Conseguentemente, la tutela viene ad essere affidata al giudice amministrativo, poiché non si verte più in materia di diritti soggettivi. attraverso il ricorso per l’annullamento dell’atto lesivo, cui è subordinato il risarcimento. Importante novità fu l’istituzione della giurisdizione amministrativa esclusiva in determinate materie (1923), caratterizzata dal fatto che la cognizione del giudice amministrativo era estesa alle controversie concernenti diritti ed interessi.

All’esito di questo lungo processo evolutivo, la figura del giudice amministrativo viene a delinearsi come tendenzialmente estesa all’intero ambito delle controversie con le pubbliche amministrazioni, mentre al giudice ordinario restava la competenza in materia di controversie risarcitorie.

Con l’avvento della Costituzione, nulla viene innovato nel riparto tra le due giurisdizioni negli affari di amministrazione. Piuttosto, si afferma il principio della piena tutela giurisdizionale degli interessi legittimi (art. 24 Cost).

Neppure la riforma del 1971, istitutiva dei T.A.R., ha intaccato il modello costituzionale di riparto della giurisdizione.

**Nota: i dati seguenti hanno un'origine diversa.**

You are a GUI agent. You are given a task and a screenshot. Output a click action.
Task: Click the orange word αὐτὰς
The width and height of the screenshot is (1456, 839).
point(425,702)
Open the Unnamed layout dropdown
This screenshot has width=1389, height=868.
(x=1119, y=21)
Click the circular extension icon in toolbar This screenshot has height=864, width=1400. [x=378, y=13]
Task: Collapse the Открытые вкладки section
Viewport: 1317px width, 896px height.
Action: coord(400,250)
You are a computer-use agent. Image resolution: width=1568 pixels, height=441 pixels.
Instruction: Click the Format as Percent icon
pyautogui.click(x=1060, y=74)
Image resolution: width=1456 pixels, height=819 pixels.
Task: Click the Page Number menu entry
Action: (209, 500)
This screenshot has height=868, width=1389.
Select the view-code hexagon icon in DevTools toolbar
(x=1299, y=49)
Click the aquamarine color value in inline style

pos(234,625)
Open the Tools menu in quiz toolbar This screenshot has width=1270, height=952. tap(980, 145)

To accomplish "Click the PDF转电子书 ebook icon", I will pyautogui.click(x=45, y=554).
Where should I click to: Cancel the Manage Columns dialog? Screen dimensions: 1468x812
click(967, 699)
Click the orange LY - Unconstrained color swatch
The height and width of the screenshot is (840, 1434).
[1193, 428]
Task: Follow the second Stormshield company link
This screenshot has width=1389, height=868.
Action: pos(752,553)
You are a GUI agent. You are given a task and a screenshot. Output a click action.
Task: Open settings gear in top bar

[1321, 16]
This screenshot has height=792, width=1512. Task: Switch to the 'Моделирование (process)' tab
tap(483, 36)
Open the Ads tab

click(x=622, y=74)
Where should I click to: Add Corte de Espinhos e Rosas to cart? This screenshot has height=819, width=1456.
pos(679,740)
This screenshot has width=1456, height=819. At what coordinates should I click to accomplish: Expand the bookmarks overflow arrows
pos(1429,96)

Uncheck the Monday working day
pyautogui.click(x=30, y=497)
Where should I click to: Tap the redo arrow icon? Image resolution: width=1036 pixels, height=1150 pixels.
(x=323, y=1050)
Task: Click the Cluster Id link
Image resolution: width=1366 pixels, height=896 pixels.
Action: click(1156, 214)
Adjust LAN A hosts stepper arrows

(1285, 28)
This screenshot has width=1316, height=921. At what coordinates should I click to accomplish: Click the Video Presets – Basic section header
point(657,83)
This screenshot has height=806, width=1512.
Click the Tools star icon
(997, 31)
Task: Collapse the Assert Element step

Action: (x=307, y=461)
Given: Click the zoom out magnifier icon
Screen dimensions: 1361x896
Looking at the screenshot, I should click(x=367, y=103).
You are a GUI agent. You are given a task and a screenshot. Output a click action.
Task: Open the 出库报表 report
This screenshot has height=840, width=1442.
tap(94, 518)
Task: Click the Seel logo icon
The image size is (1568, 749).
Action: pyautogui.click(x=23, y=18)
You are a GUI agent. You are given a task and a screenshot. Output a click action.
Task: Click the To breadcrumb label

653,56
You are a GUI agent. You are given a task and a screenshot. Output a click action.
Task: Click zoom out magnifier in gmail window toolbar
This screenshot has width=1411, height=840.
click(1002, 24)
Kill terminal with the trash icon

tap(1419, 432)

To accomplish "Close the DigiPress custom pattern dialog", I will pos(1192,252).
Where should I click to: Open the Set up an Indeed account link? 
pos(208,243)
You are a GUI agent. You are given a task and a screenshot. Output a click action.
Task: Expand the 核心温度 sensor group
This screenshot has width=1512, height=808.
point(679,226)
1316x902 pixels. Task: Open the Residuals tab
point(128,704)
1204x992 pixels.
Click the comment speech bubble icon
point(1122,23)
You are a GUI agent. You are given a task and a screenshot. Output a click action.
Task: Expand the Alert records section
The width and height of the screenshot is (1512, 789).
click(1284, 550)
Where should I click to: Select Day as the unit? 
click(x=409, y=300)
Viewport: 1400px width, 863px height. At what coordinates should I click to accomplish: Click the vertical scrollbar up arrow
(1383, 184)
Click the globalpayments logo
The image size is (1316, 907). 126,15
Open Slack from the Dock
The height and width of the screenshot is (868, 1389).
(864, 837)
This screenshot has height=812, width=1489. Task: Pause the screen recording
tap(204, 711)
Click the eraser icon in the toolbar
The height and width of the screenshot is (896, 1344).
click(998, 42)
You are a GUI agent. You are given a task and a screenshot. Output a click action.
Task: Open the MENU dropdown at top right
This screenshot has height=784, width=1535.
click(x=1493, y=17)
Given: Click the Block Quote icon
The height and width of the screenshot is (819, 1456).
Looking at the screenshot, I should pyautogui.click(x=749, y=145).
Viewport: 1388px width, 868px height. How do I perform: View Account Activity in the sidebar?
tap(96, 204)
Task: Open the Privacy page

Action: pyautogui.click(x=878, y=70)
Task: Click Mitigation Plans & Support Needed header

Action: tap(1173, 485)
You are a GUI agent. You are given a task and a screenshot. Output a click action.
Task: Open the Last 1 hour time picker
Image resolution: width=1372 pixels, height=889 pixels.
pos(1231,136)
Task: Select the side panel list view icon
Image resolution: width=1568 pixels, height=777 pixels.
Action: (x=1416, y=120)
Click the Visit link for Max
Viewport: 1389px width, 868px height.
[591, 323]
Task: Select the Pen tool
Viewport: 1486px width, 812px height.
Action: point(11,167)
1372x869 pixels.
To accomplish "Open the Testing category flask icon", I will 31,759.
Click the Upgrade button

Solo di recente, con la L. 205/2000, il nostro sistema di giustizia .amministrativa viene innovato nella direzione dell’attuazione del principio costituzionale della pienezza della tutela giurisdizionale anche nei confronti della pubblica amministrazione. Con questa importante riforma, la tutela delle situazioni soggettive nei confronti delle amministrazioni davanti al giudice amministrativo acquista chiaramente il carattere di tutela giurisdizionale piena in attuazione dell’art. 24 Cost.